# taz.de -- Zweisamkeit auf dem Kirchentag: Gespürte Liebe und kein Gequatsche
       
       > Anmachsprüche, hier? Der Kirchentag verspricht viel Offenheit und
       > reichlich Flirts. Passen Sexualität und Glauben zusammen?
       
 (IMG) Bild: Es wird heftig angefasst auf dem Kirchentag
       
       Du siehst mich – und das womöglich als potenzieller Sexualpartner. Auch der
       erotisch konnotierte Blick spielt auf dem Kirchentag eine Rolle. Mehr noch:
       Es wird in der „Abendreihe Flirten“ ausdrücklich dazu angeregt.
       
       Während der Veranstaltung „Wenn du mich anblickst, werde ich schön“ wandern
       flirtende Blicke durch den Saal. Ob das wohl an der „Blick-La-Ola“ liegt?

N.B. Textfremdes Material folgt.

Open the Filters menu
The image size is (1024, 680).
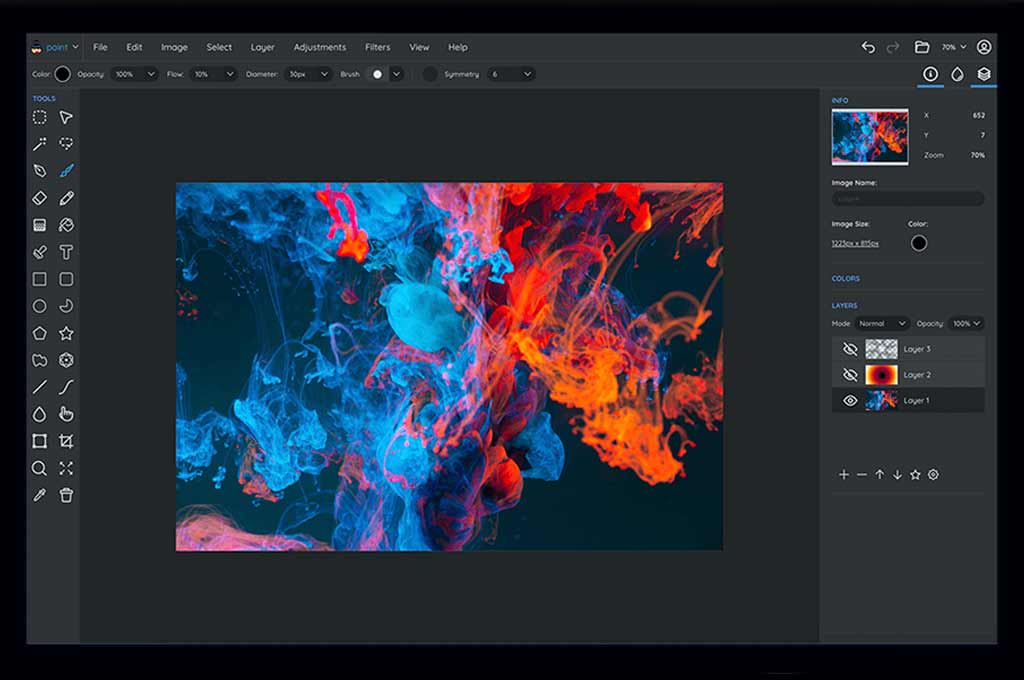coord(377,47)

       Blick-La-Ola, das heißt: Der erste schaut den Menschen auf seinem
       Nebenplatz an und sagt: „Schön.“ Als Antwort kommt ein „Dich zu sehen“
       zurück. Das wird so lange durchgezogen, bis jeder einmal an der Reihe war
       und alle froh zu sein scheinen, sich zu sehen.
       
       Schön. Klappt ja ganz famos – hier auf dem Kirchentag. Aber im Leben? Wenn
       sich zwei Menschen im Alltag begegnen, gibt es häufig
       Blick-Missverständnisse. Da wird zu kurz geschaut, zu langsam reagiert, da
       sind große Zweifel.
       
       „Pfff, die wollen mir das Flirten beibringen. Das ist mir alles zu
       verkopft.“ Holger Marten verlässt sichtlich genervt und zugleich belustigt
       die Veranstaltung. „Das ist ja immer eine 50:50-Chance: Ich spreche eine
       potenziell nette Frau an, dann stimmt entweder die Chemie oder eben nicht.“
       
       Wenn ein erster Blickkontakt zu einem ausgedehnten Flirt führt, kann daraus
       ein sexueller Kontakt entstehen. Huch, und wie weit darf ich da gehen als
       christlich Gläubiger? Sozial- und Sexualpädagoge Uwe Sielert sieht in der
       protestantischen Ethik eine große Offenheit, was verschiedene
       Beziehungsformen und die darin eingeschlossene Sexualität betrifft. „Es
       geht darum, dass die Sexualität lebenswichtig ist und gelebt wird“, sagt
       er. „Und das auf Augenhöhe. Verschiedene Beziehungen werden dabei nicht nur
       als existent, sondern auch als würdig erachtet.“
       
       ## Hölzern und verklemmt?
       
       Also alles ganz frei und ungehemmt, auch im kirchlichen Zusammenhang?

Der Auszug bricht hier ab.